Instructions to follow:
Scan each line of the records for the word "help" and extract the ones that have it.

Source material:
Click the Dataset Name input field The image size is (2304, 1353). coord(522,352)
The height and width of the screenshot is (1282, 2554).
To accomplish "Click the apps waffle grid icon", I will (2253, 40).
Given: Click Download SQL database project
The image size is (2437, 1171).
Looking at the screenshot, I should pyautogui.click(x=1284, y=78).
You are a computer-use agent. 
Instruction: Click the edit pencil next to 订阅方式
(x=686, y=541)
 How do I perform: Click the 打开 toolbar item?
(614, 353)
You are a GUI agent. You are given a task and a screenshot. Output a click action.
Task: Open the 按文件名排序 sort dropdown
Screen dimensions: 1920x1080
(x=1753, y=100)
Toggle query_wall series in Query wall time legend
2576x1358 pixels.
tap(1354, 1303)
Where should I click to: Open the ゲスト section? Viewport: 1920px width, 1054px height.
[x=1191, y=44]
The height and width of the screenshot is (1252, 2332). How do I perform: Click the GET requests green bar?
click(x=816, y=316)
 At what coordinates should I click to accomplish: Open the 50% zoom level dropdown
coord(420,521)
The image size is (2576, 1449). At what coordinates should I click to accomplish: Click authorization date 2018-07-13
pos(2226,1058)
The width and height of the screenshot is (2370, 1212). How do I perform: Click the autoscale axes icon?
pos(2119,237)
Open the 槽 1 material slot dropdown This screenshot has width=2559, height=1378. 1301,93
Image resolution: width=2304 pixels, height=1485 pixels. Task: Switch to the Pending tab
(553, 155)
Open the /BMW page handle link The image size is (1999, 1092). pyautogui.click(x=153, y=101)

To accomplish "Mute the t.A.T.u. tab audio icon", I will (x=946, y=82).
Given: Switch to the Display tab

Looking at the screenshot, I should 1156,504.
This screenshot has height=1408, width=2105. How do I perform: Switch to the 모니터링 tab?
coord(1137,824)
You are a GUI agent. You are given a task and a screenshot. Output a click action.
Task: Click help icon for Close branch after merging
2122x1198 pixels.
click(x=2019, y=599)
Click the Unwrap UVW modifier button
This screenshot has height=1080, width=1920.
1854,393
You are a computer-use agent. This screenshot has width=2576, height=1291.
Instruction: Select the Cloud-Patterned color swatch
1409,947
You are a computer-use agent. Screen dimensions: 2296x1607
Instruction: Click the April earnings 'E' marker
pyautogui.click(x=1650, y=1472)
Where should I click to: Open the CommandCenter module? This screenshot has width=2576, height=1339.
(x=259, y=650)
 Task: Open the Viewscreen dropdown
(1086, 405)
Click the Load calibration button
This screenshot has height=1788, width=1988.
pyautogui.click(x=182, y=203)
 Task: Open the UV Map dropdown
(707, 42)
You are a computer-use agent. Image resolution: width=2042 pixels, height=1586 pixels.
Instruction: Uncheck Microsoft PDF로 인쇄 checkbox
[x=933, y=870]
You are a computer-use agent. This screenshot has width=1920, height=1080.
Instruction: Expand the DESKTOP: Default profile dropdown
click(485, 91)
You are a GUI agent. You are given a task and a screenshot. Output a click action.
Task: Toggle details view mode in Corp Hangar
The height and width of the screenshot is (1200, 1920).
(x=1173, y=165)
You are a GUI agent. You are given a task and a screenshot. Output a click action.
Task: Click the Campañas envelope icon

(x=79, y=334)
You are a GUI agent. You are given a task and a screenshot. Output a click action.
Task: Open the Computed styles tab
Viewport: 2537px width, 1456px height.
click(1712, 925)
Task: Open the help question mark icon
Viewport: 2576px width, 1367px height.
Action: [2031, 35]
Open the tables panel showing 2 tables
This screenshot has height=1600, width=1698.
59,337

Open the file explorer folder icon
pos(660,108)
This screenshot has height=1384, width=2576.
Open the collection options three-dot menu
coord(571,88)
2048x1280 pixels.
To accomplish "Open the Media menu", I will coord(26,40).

Output for this task:
Task: Click help icon for Close branch after merging
Task: Open the help question mark icon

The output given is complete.